This is a model of rabbits and wolves. $\alpha x$ is the exponential growth of rabbits in isolation, $-\beta x y$ and $\gamma x y$ are the interaction effects of wolves eating rabbits, and $-\delta y$ is the term for how wolves die hungry in isolation.

Now assume that we have never seen rabbits and wolves in the same room. We only know the two effects $\alpha x$ and $-\delta y$. Can we use Scientific Machine Learning to automatically discover an extension to what we already know? That is what we will solve with the universal differential equation.
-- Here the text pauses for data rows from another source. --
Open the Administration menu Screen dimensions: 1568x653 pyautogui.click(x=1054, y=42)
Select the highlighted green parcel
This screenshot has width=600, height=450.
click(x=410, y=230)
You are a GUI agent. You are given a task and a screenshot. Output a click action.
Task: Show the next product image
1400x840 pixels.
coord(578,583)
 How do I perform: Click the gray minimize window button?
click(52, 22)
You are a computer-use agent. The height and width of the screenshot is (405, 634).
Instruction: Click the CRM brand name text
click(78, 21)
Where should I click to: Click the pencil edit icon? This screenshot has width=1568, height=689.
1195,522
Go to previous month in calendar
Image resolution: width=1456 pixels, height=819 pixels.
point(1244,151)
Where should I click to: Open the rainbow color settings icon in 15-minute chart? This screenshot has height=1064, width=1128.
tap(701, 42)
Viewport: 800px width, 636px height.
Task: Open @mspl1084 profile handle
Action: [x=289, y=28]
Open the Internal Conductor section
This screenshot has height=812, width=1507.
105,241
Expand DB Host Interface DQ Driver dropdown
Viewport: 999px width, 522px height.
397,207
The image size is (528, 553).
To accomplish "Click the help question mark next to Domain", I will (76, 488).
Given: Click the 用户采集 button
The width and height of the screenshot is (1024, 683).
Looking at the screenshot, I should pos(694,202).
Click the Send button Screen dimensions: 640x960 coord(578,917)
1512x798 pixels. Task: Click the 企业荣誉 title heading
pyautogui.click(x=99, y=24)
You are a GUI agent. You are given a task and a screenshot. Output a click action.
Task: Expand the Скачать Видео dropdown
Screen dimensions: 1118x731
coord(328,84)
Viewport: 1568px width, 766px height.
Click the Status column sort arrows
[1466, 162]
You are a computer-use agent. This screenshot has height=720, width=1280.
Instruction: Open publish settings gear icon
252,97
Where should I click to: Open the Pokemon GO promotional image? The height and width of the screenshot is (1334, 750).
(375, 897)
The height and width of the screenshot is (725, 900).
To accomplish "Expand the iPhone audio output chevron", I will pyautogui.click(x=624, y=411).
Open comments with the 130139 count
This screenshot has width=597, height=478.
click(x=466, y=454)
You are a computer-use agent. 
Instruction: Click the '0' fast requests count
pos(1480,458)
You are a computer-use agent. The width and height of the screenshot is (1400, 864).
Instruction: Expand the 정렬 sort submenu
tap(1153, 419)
Generating the Training Data

First, let's generate training data from the Lotka-Volterra equations. This is straightforward and standard DifferentialEquations.jl usage. Our sample data is thus generated as follows:

function lotka!(du, u, p, t)
    α, β, γ, δ = p
    du[1] = α * u[1] - β * u[2] * u[1]
    du[2] = γ * u[1] * u[2] - δ * u[2]
end

# Define the experimental parameter
tspan = (0.0, 5.0)
u0 = 5.0f0 * rand(rng, 2)
p_ = [1.3, 0.9, 0.8, 1.8]
prob = ODEProblem(lotka!, u0, tspan, p_)
solution = solve(prob, Vern7(), abstol = 1e-12, reltol = 1e-12, saveat = 0.25)

# Add noise in terms of the mean
X = Array(solution)
t = solution.t

x̄ = mean(X, dims = 2)
noise_magnitude = 5e-3
Xₙ = X .+ (noise_magnitude * x̄) .* randn(rng, eltype(X), size(X))

plot(solution, alpha = 0.75, color = :black, label = ["True Data" nothing])
scatter!(t, transpose(Xₙ), color = :red, label = ["Noisy Data" nothing])

Definition of the Universal Differential Equation

Now let's define our UDE. We will use Lux.jl to define the neural network as follows:

rbf(x) = exp.(-(x .^ 2))

# Multilayer FeedForward
const U = Lux.Chain(Lux.Dense(2, 5, rbf), Lux.Dense(5, 5, rbf), Lux.Dense(5, 5, rbf),
              Lux.Dense(5, 2))
# Get the initial parameters and state variables of the model
p, st = Lux.setup(rng, U)
const _st = st

(layer_1 = NamedTuple(), layer_2 = NamedTuple(), layer_3 = NamedTuple(), layer_4 = NamedTuple())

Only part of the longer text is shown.